Get out the microscope, because we’re going through this poem line-by-line.

Lines 19-22

Dey comes to hear Ma Rainey from de little river settlements,
From blackbottom cornrows and from lumber camps;
Dey stumble in de hall, jes a-laughin' an' a-cacklin',
Cheerin' lak roarin' water, lak wind in river swamps.

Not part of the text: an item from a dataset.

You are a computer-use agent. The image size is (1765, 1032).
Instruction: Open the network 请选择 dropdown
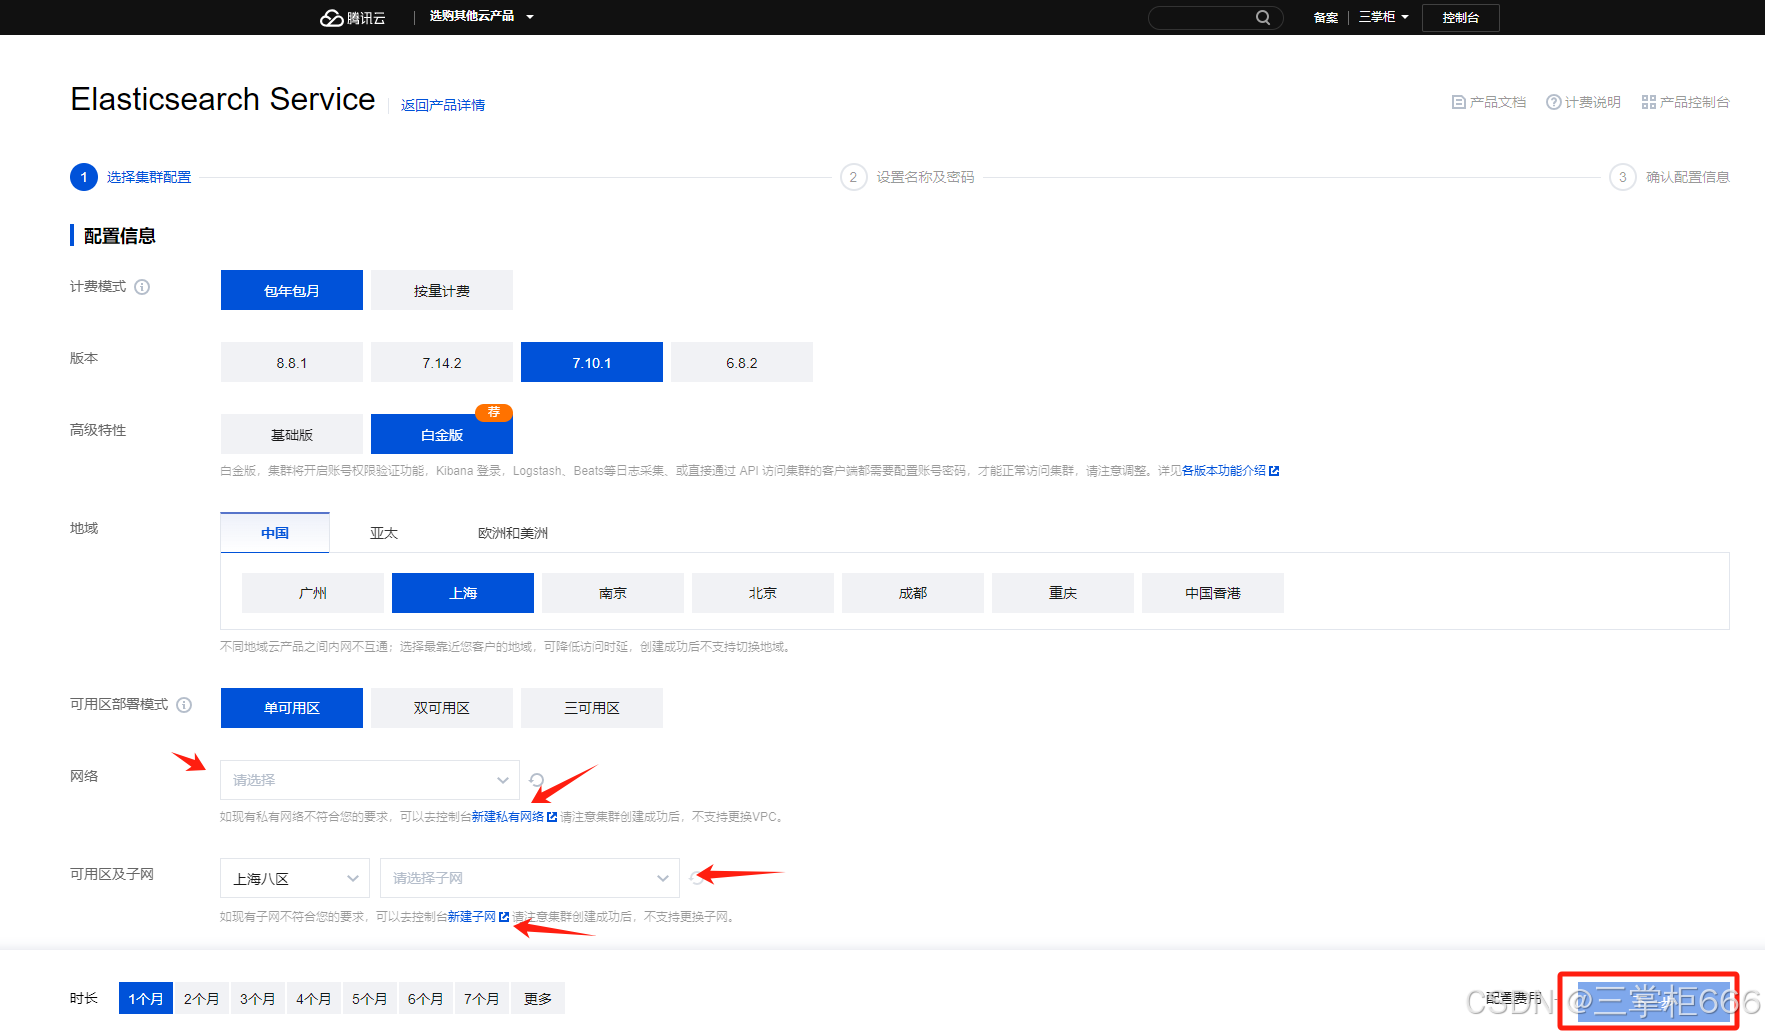pos(368,780)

  • Well now here's something different. The lines are getting longer, and we're getting some more details about Ma Rainey's audience.
  • They come from river settlements (towns along the river), blackbottom cornrows (farms), and lumber camps. (Blackbottom, by the way, is also likely a shout out to Ma Rainey's song, "Ma Rainey's Black Bottom," which is about a dance called the black bottom that was popular in the 1920s.)
  • These people all seem pretty pumped to see Ma Rainey sing. They're in ridiculously good moods, laughing, cackling, and cheering. 
  • And their laughter and noise is compared to roaring water and wind (natural imagery alert), with some handy similes. Looks like things have taken a turn for the poetic. 
  • But notice, still, that these lines have a bluesy feel. Again, they're in dialect, again they follow an ABCB rhyme scheme, and again, they've got a jaunty rhythm going.

Lines 23-26

An' some jokers keeps deir laughs a-goin' in de crowded aisles,
An' some folks sits dere waitin' wid der aches an' miseries,
Till Ma comes out before dem, a-smilin' gold-toofed smiles
An' Long Boy ripples minors on de black an' yellow keys.

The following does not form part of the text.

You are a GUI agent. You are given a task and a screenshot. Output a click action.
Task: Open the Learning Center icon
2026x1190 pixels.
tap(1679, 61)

  • The crowd of fans is waiting for Ma Rainey to come out and perform, and they're pretty stinkin' excited.
  • Some are yukkin' it up in the aisles, and some are sitting patiently, "waitin' wid der aches an' miseries." Here's yet another hint that the audience members' lives aren't all fun concerts in town. When they do go to a concert, they bring with them all the hardships and difficulties in their lives. 
  • So people come from far and wide and wait patiently to hear Ma Rainey, even though their journeys probably weren't easy (have you ever been on a day-long mule ride?), and they've probably got lots on their plates back home. That's how much Ma Rainey means to these people.
  • Then she comes out smiling, gold tooth and all, to sing for them. Her accompaniment is a man named Long Boy, who plays minor chords on the piano. Minor chords are a classic blues choice, given that they sound downright melancholy when they're played, especially on an old piano with "yellow keys."
  • We're betting that smile and her songs made some of those "aches an' miseries" of the audience members fade away, at least for a little while. Music has a way of doing that, after all.